Para quien prefiere no volver de
vez en cuando a Manderley, es probable que esta película monumental parezca
arcaica y enfática. Pero la forma en que Pedro Armendáriz le
libera de la carga de leña y de hijo a María Elena Marqués en
su primera escena compartida es de una perfección plástica que no se ha vuelto
a igualar después del Indio y su insustituible director de
fotografía Gabriel Figueroa. Juntos lideraron la edad de oro del
cine mexicano retratando los cielos, el mar, el campo y las pasiones del pueblo
llano, desatándose siempre en una época sin fechar pero cercana a las
revoluciones que derraman la sangre de los ricos y que nunca ganan los pobres.
Las imágenes de los pescadores y
sus mujeres frente a la mar brava, la contemplación mutua de Quino y Juana en
su choza mientras ella prepara las tortas, el alacrán en la cuerda de la cuna,
el médico alacrán o la inmersión en busca de la perla, llenan la primera mitad
de la película de una potencia estética que se adorna incluso de una fiesta
local de danza, canciones y pólvora. Una fiesta que parece distraernos por un
momento de la esencia del relato, pero que en realidad lo completa al resaltar
el contraste entre la sincera alegría del vecindario humilde y el interés ponzoñoso
de los oportunistas, los avaros y los estafadores.

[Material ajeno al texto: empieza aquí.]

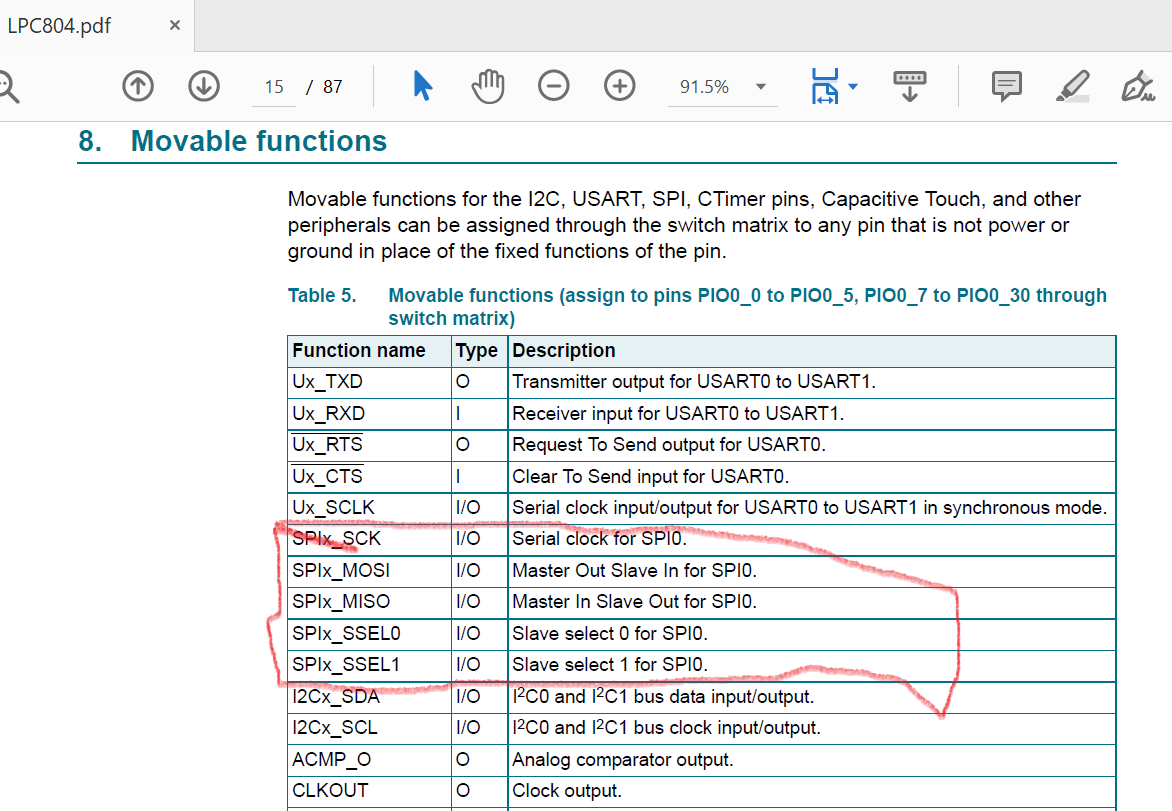1172x811 pixels.
Task: Click the Zoom out icon
Action: click(x=553, y=86)
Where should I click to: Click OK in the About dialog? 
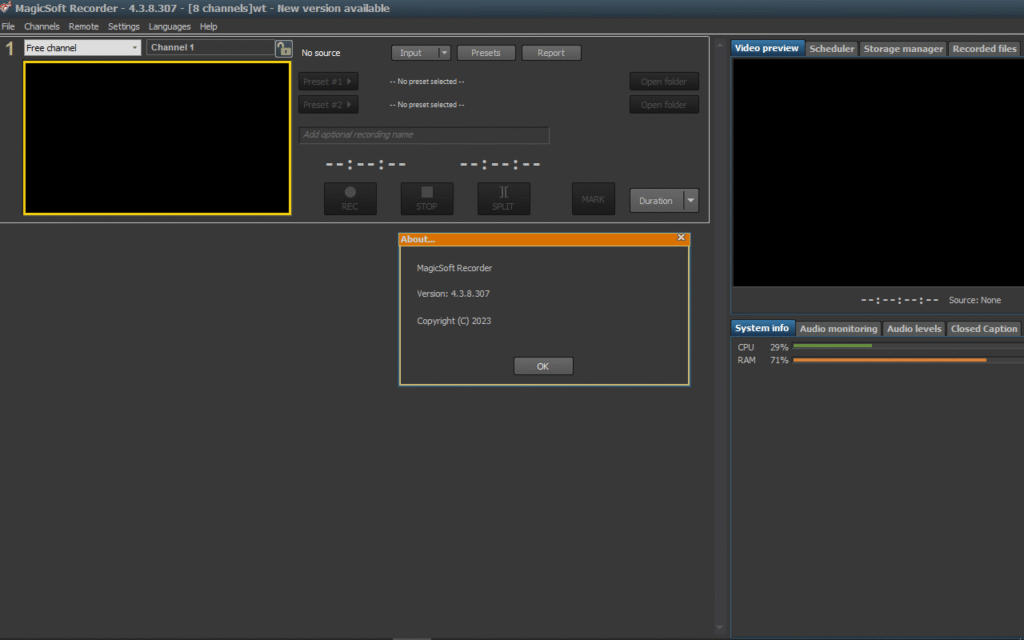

Todos los personajes, y en
especial los malvados, se retratan en las películas del Indio con
una economía de planos tan eficaz como feroz. Por eso Steinbeck encontró
a un adaptador perfecto en el mexicano (y eso que ya había tenido a Ford para Las
uvas de la ira). No se puede filmar una borrachera de un modo más brutal,
con la mujer deteniéndose ante cada cantina para sentarse en la calle con el
niño en los brazos a esperar a su marido. O con la dignidad de la última
cantinera, que después de conocer la pureza sentimental de Quino arroja la
moneda de la traición a los pies de los ladrones que la invitaron a
engatusarlo.
“La perla nos hará libres”, dice
el pescador de conchas cuando su mujer ya presiente que ese tesoro sólo les
traerá desgracia y el espectador tiene la certeza de que nada saldrá bien. Es
la ley inviolable del drama social de los 40, como en el cine negro al norte de
Río Grande: Quino y Juana tienen que huir con su pequeño y la perla maldita,
mientras dos rastreadores y un único hombre a caballo armado con un rifle van
en su busca, eliminando cualquier obstáculo con la misma concisión y rudeza en
pantalla que en las páginas del californiano.
Con un ritmo denso y dramático
absolutamente inimitable, interpretada al borde del mudo y fotografiada
con el alma,La Perla es la más fatalista de las películas
fatalistas de Fernández y también la más lograda. La que
consigue que toda la riqueza y la maldad de una mansión inglesa como Manderley,
condenada a las llamas, quepa en una pequeña perla arrojada de nuevo a las
aguas de un mar implacable y mexicano.